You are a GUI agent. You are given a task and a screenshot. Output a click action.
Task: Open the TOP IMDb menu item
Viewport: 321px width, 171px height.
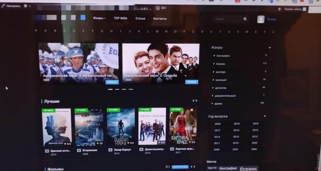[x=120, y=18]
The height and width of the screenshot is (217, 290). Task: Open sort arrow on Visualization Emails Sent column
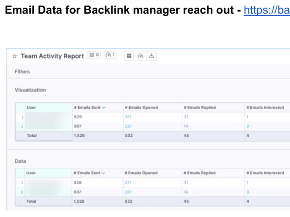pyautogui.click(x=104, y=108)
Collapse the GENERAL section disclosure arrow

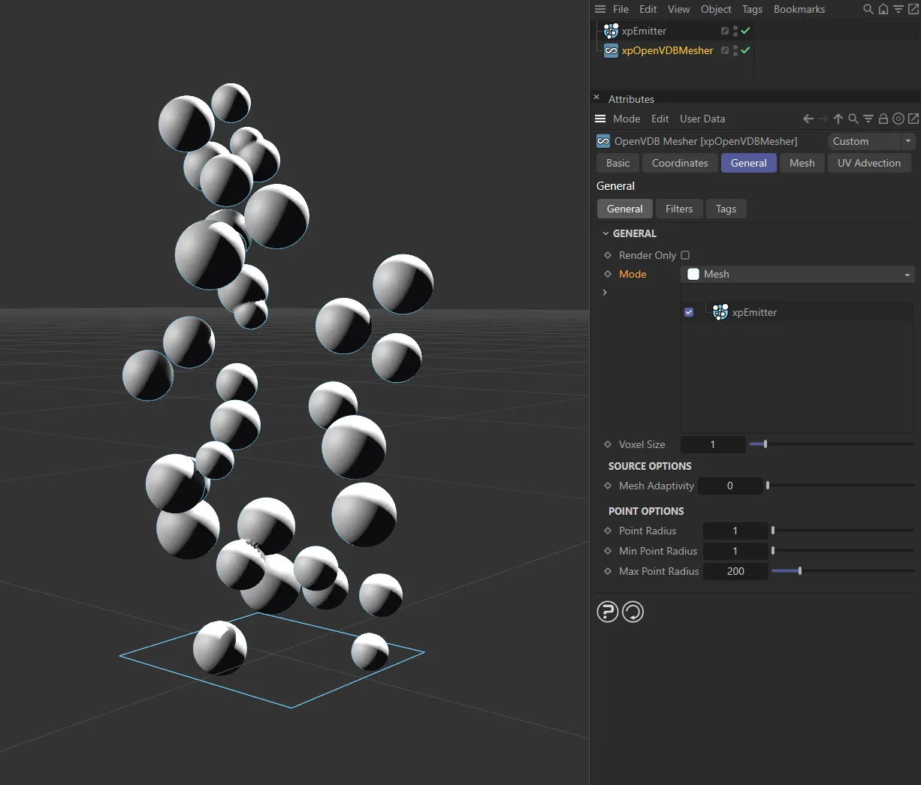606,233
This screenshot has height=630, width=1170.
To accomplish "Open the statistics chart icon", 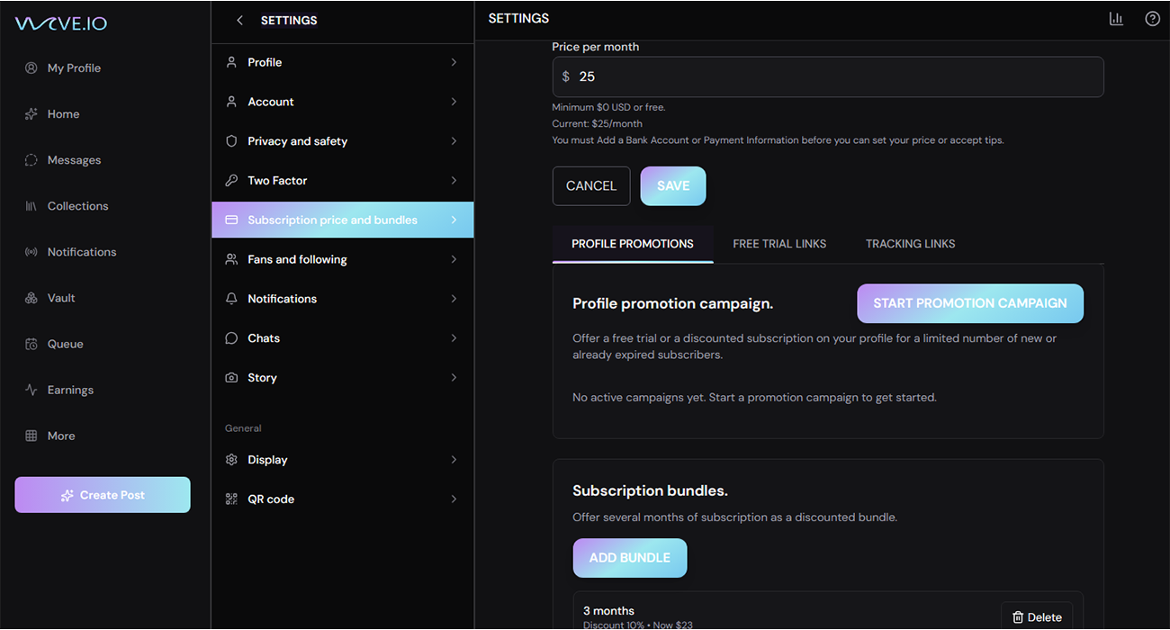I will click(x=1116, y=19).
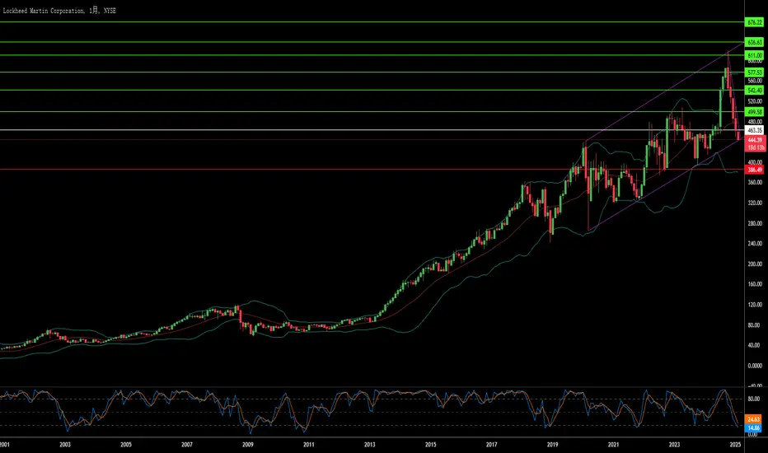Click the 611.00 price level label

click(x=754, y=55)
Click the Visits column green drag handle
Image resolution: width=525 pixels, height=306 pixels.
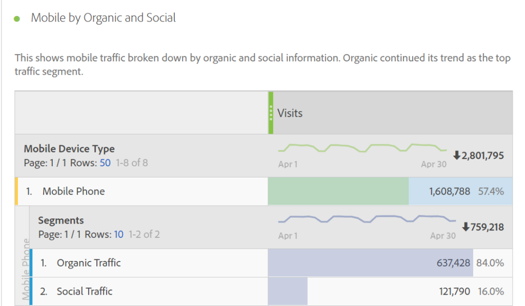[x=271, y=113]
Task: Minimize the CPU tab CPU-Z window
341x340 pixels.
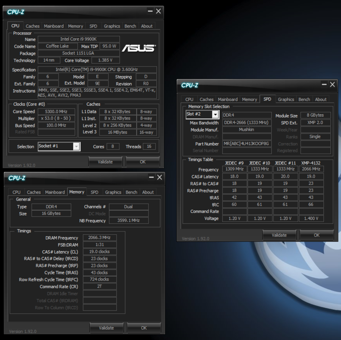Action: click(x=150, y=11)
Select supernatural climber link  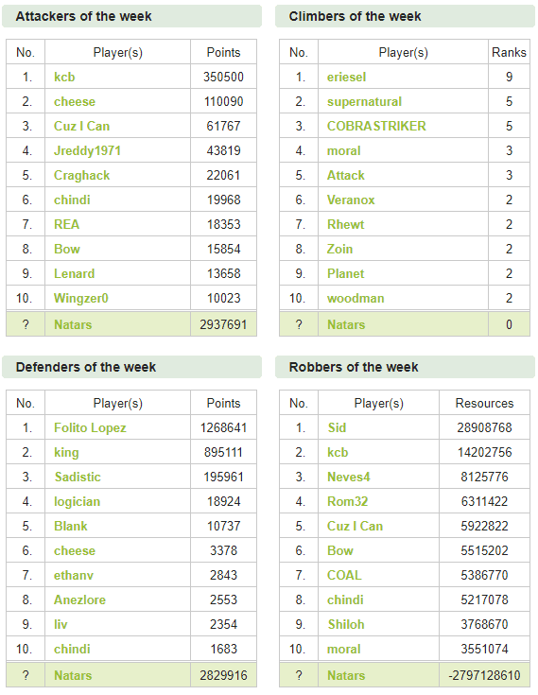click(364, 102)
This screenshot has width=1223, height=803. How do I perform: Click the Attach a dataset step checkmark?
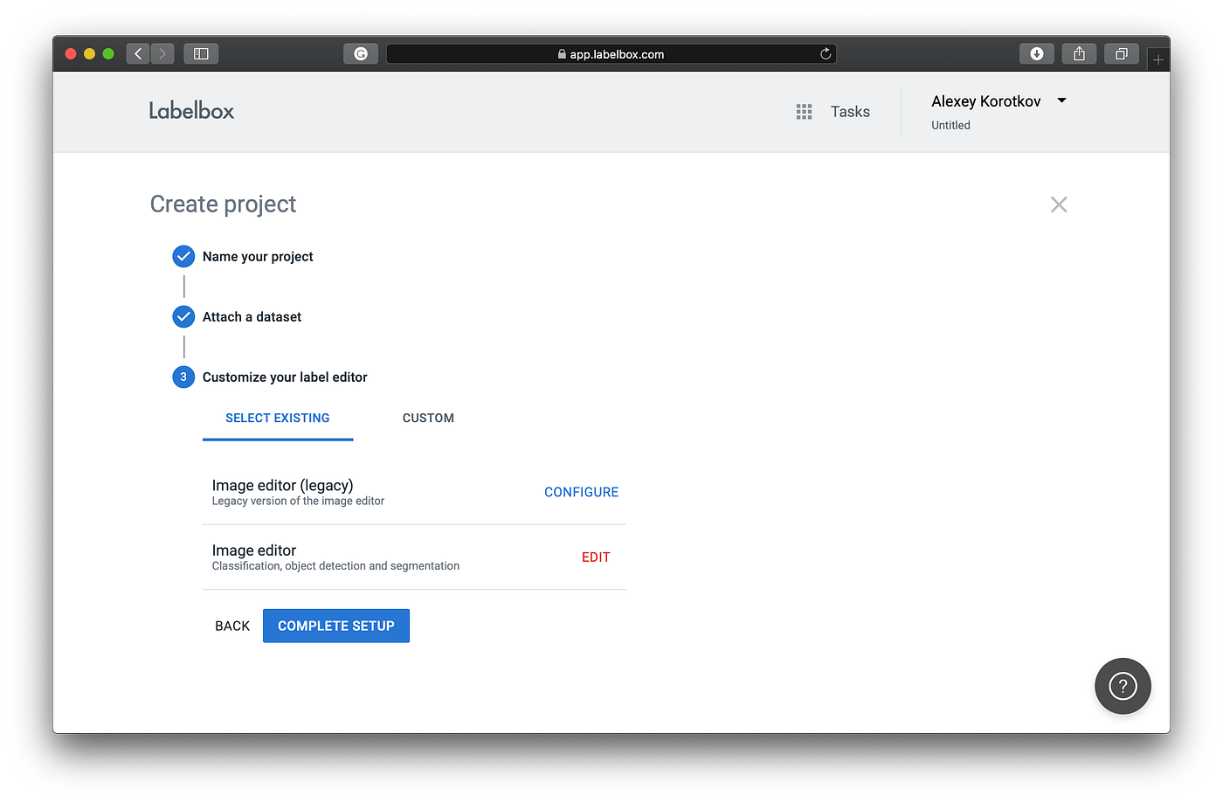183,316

==

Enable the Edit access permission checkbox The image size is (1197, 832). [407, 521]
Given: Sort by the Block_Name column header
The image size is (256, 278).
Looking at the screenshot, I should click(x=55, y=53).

--

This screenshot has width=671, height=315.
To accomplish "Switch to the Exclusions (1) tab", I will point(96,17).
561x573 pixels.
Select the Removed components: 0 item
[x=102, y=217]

> _What you have to do_: Return word for word the lines of the listing above, starting at the line with "Task: Open the TOP IMDb menu item" and ending at the line with "This screenshot has height=630, width=1170.", both included. Pictures do not belong in the copy.

> _Output for this exercise_:
Task: Open the TOP IMDb menu item
Viewport: 321px width, 171px height.
[x=120, y=18]
The height and width of the screenshot is (217, 290). Task: Open sort arrow on Visualization Emails Sent column
pyautogui.click(x=104, y=108)
Collapse the GENERAL section disclosure arrow

606,233
This screenshot has height=630, width=1170.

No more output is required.